Tuesday, March 25, 2008

I thought this was worth looking at. Even though the points where GLD touch the lower trendline are awfully far apart, yielding them less predictive, I wanted to share this one-year chart since so many people have only been focusing on the extreme short-term plummet from 1000+ to 920.













SPY still seems poised for a pullback as it remains a little overbought - as do all major indexes. Plus, the S&P alone is up something like 6% over last several trading sessions so some pullback would be expected.

The market in general; however, has been doing an amazing job of brushing off extremely negative news - which is bullish at least for the short-term. Once we get that pullback, I would strongly consider rolling-up or exiting any short positions that are in reach of the underlying. The market has shifted and is presenting more upside risk in the short-term.

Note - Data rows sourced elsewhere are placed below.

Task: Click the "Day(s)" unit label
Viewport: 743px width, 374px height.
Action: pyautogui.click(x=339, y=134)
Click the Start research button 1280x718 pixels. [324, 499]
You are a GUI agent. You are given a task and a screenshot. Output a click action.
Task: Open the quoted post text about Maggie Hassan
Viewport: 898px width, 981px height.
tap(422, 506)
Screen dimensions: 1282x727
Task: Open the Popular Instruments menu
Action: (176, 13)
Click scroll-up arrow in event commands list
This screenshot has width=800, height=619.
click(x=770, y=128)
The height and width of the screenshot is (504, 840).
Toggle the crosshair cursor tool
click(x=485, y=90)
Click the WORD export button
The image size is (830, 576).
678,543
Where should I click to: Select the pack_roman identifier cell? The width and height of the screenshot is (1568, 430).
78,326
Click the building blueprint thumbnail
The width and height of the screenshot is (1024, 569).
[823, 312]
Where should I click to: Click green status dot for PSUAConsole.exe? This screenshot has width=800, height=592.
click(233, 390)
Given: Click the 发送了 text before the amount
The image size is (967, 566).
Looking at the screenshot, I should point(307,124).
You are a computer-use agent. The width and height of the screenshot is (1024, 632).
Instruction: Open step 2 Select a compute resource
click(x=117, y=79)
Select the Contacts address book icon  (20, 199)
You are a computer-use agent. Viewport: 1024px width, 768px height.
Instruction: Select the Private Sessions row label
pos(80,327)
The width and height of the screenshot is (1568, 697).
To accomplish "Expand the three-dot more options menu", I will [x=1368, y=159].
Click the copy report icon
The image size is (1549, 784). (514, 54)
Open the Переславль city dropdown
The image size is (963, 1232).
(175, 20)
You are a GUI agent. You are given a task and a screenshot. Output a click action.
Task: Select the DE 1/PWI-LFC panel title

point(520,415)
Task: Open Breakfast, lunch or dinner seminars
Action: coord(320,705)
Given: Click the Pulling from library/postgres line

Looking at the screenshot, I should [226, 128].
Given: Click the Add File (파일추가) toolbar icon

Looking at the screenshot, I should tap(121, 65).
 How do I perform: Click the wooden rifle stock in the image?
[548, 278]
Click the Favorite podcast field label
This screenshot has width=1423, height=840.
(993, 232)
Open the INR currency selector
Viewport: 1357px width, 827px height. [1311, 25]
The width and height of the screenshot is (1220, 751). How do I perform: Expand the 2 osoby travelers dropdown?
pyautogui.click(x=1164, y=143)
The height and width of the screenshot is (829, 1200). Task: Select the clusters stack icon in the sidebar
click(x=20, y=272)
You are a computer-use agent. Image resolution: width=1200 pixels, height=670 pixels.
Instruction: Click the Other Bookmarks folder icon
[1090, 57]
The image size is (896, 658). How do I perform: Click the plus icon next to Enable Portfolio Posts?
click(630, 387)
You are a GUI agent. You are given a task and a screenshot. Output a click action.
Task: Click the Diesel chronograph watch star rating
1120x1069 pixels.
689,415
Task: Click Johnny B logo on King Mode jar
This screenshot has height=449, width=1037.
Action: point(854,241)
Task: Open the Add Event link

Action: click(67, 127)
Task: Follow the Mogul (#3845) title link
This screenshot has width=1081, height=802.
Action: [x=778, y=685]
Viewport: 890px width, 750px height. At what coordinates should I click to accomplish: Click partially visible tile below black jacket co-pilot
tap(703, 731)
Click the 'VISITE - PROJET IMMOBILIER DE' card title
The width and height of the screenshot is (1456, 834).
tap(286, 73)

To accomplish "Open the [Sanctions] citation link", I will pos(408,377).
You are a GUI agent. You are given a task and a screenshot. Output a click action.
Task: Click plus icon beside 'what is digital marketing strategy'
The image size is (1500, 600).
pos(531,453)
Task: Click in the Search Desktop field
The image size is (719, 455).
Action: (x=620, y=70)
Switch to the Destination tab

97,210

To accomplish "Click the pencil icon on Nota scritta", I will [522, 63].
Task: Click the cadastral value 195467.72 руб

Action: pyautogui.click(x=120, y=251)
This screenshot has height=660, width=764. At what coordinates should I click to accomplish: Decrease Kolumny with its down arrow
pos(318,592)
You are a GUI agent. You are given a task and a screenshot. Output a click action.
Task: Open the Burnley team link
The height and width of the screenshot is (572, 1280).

To further that thought, I think it is okay, again hopefully on a pullback, to sell some April Put Credit Spreads below 125 (sell at 130 if you're feeling lucky). Remember to use a trade calculator to see which index gives you the best premium. You may find that for the same delta, same standard deviation, same dollars risked, etc. that a much larger premium can be had for selling IWM over SPY, or DIA, for example. Finally, the last few weeks have forced us to set common sense and rationale aside - so just try to go with the market - even when you know you're right.